Items from a data source ::
· · ·

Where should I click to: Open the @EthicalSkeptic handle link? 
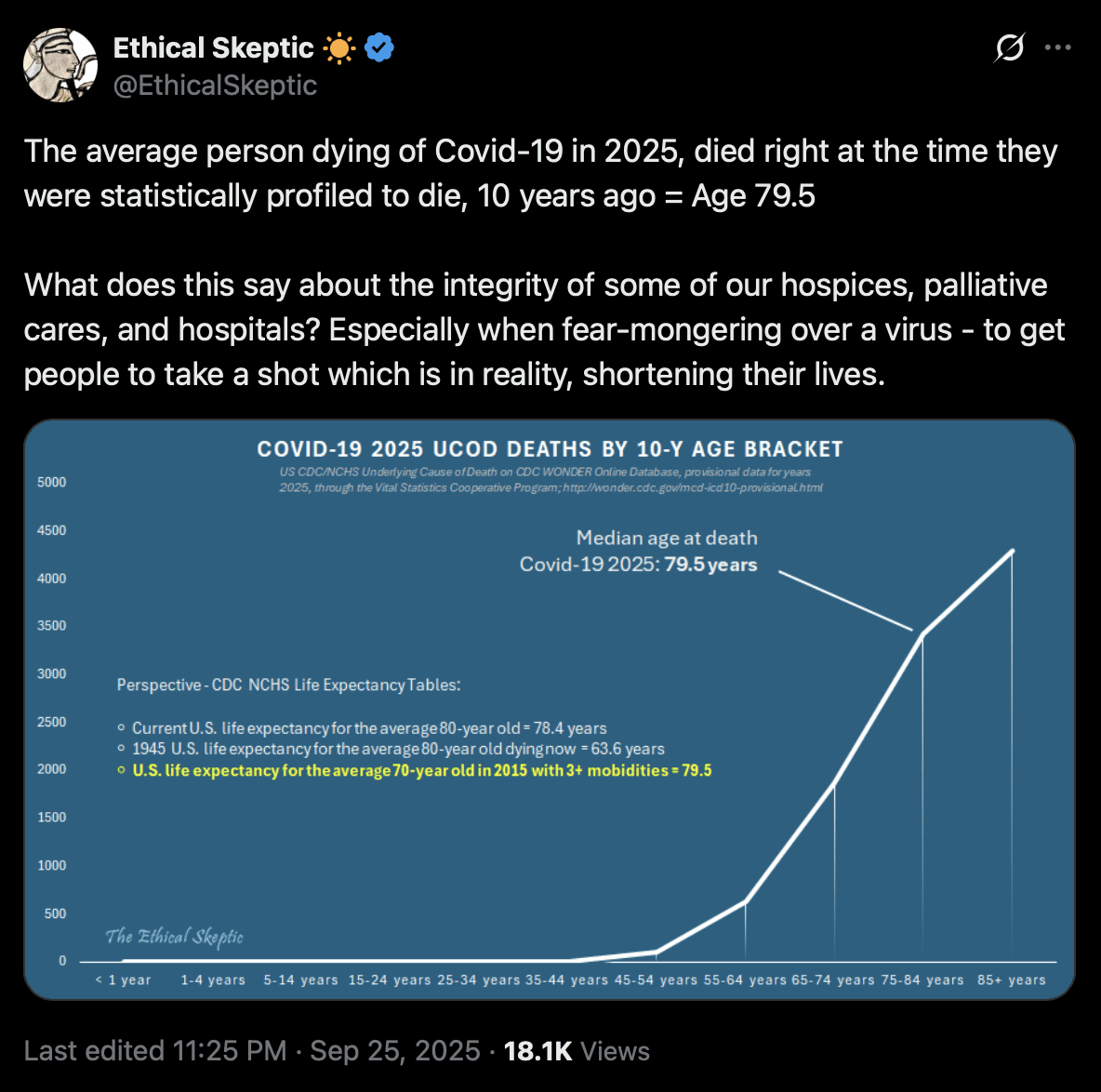click(x=215, y=86)
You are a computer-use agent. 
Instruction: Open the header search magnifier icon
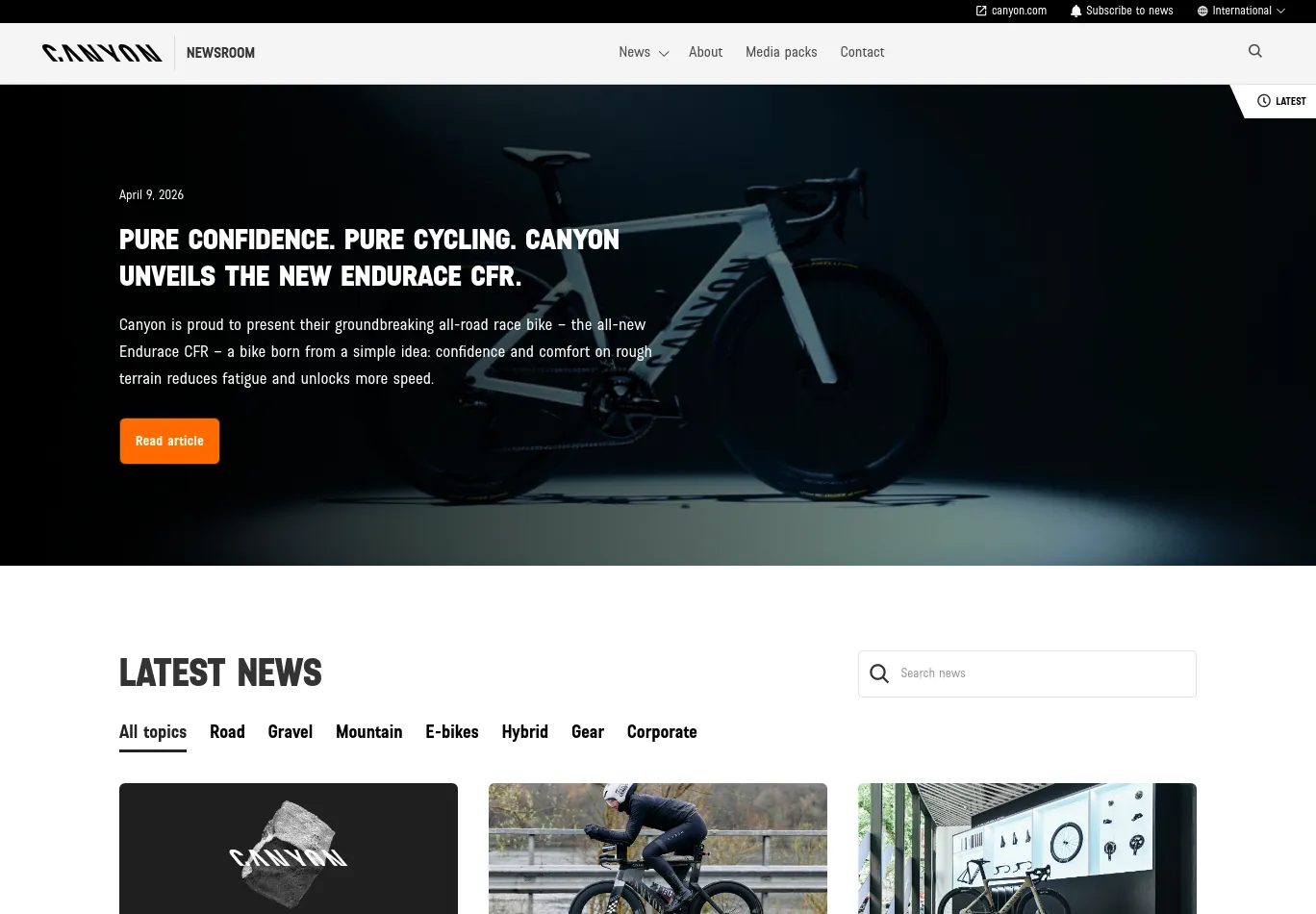click(x=1255, y=51)
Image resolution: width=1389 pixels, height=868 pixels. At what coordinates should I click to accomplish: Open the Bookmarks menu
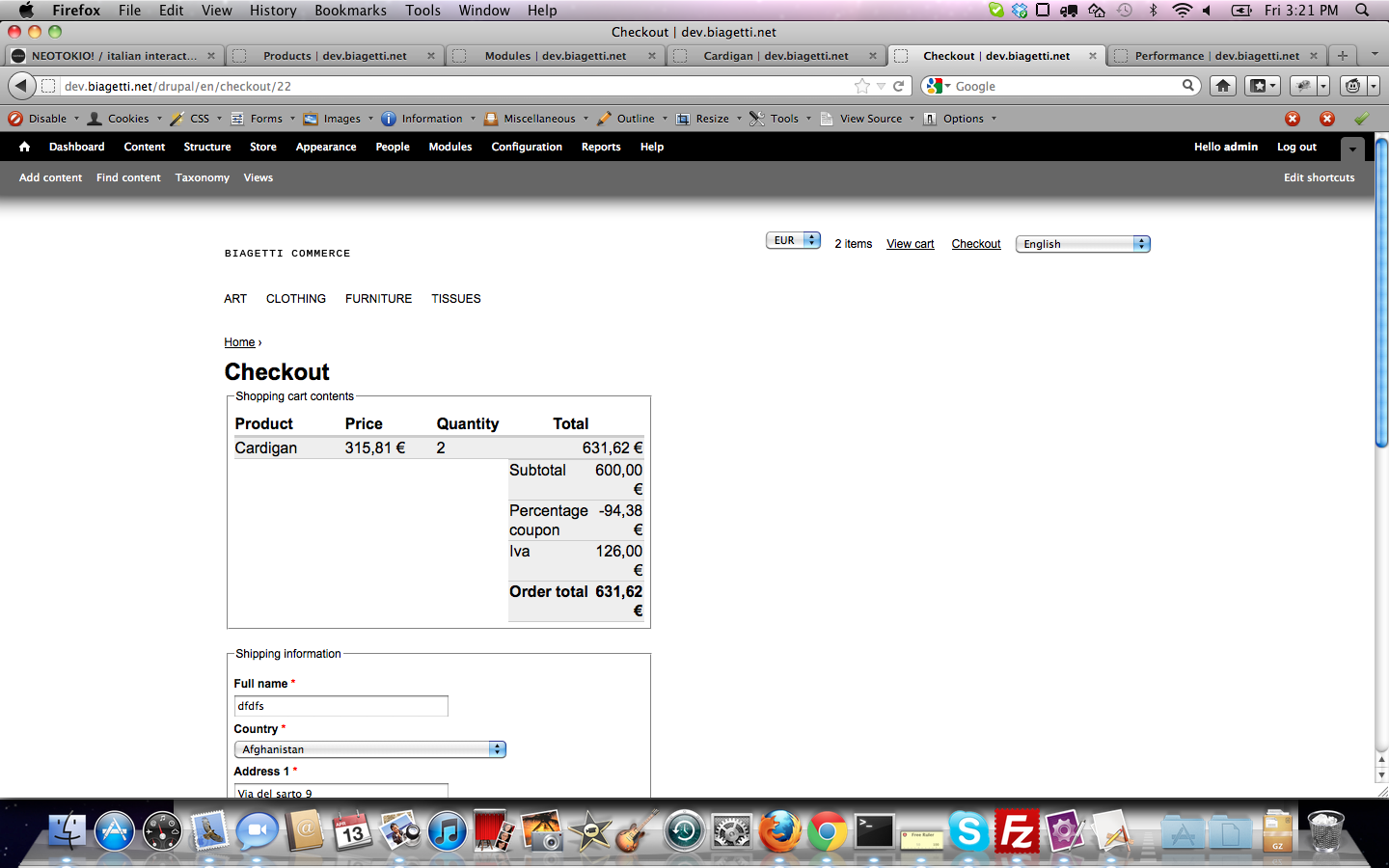[x=350, y=10]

· · ·

Your assignment ::
What you return must match, line for line, the records from the line containing "Image resolution: width=1389" through their end, with both ends included and no pictures.

Completed task ::
Image resolution: width=1389 pixels, height=868 pixels. At what coordinates should I click to accomplish: Open the Bookmarks menu
[x=350, y=10]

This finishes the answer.